### Your assignment
For the records below, print the lines from the line with "Given: Collapse the Color section" through the line with "Click the split" exactly as written; include both end lines and exclude the rest.

________________

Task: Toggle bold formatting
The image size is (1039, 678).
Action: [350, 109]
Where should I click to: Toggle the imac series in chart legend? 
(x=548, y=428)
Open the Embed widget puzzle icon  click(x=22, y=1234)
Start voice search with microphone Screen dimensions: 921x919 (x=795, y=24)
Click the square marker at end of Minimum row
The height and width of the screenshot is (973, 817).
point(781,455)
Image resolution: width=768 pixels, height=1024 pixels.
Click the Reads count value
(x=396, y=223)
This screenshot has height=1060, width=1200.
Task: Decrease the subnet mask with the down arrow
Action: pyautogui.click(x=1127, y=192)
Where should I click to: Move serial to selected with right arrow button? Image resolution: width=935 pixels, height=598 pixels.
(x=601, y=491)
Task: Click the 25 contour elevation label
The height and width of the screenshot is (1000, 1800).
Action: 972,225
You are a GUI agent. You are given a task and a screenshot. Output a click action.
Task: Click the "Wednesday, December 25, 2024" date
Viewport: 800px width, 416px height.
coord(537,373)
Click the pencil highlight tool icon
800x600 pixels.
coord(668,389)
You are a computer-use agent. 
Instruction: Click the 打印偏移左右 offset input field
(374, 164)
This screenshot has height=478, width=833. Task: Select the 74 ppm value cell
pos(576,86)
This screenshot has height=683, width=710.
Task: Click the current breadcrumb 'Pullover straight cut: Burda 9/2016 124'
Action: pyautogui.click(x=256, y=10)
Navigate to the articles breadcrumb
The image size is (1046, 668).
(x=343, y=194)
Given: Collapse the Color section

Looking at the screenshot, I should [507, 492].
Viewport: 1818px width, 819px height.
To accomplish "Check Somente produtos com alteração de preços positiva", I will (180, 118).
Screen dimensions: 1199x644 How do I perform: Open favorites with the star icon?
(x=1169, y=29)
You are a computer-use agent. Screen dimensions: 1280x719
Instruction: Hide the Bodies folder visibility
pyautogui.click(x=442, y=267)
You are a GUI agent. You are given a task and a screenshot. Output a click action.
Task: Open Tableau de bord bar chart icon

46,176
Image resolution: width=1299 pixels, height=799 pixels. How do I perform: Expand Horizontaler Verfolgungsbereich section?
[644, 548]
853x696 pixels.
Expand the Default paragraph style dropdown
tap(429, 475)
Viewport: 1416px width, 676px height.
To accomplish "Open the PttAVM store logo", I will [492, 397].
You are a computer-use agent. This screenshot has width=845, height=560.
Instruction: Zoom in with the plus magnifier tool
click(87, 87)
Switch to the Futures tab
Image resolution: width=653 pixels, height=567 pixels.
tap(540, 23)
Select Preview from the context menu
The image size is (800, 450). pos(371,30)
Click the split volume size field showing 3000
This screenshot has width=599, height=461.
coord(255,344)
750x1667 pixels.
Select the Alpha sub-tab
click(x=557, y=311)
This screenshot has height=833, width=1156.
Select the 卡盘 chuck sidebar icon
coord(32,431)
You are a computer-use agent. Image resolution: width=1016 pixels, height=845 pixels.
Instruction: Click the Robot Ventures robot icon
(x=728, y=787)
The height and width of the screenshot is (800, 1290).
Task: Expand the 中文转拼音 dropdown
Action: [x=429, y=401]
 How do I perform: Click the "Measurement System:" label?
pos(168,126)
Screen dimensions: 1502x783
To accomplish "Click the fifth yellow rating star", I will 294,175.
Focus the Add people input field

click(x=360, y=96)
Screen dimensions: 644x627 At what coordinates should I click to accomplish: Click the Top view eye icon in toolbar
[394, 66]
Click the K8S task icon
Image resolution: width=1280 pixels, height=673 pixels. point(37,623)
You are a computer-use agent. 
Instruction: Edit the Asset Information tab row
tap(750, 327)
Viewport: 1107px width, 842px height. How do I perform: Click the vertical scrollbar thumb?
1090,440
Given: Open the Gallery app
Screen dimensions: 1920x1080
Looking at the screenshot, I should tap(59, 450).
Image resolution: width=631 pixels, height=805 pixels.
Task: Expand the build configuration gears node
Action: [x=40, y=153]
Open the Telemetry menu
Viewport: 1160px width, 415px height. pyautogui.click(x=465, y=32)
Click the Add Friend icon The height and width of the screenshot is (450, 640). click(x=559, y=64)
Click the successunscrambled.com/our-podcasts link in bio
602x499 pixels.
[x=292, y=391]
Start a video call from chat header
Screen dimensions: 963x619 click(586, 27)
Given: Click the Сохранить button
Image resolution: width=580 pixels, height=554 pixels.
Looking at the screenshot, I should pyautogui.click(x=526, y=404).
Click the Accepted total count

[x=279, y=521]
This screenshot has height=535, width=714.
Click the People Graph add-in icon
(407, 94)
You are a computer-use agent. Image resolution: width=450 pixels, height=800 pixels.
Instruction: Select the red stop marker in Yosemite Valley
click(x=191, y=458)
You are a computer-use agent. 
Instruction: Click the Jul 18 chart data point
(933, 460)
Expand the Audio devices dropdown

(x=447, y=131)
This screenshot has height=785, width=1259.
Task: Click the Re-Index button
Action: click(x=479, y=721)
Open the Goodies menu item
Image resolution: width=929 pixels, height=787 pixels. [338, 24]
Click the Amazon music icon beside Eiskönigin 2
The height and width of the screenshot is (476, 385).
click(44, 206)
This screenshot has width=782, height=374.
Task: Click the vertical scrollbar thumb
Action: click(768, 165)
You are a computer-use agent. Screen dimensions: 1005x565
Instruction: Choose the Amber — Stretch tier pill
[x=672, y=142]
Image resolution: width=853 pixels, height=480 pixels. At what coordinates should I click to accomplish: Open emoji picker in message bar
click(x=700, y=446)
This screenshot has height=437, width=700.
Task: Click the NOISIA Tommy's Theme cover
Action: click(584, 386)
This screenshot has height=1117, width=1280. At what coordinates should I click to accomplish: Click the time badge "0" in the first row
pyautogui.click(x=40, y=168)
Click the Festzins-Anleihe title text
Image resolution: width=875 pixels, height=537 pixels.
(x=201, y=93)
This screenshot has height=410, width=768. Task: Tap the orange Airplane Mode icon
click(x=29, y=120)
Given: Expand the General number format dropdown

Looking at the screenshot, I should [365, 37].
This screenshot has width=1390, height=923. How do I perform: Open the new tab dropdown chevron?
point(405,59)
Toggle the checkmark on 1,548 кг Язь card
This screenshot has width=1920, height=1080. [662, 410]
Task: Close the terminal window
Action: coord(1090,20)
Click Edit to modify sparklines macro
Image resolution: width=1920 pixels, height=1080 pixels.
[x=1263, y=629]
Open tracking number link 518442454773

________________

### Task answer
Given: Collapse the Color section

Looking at the screenshot, I should [507, 492].
Viewport: 1818px width, 819px height.
To accomplish "Check Somente produtos com alteração de preços positiva", I will (180, 118).
Screen dimensions: 1199x644 How do I perform: Open favorites with the star icon?
(x=1169, y=29)
You are a computer-use agent. Screen dimensions: 1280x719
Instruction: Hide the Bodies folder visibility
pyautogui.click(x=442, y=267)
You are a GUI agent. You are given a task and a screenshot. Output a click action.
Task: Open Tableau de bord bar chart icon

46,176
Image resolution: width=1299 pixels, height=799 pixels. How do I perform: Expand Horizontaler Verfolgungsbereich section?
[644, 548]
853x696 pixels.
Expand the Default paragraph style dropdown
tap(429, 475)
Viewport: 1416px width, 676px height.
To accomplish "Open the PttAVM store logo", I will [492, 397].
You are a computer-use agent. This screenshot has width=845, height=560.
Instruction: Zoom in with the plus magnifier tool
click(87, 87)
Switch to the Futures tab
Image resolution: width=653 pixels, height=567 pixels.
tap(540, 23)
Select Preview from the context menu
The image size is (800, 450). pos(371,30)
Click the split volume size field showing 3000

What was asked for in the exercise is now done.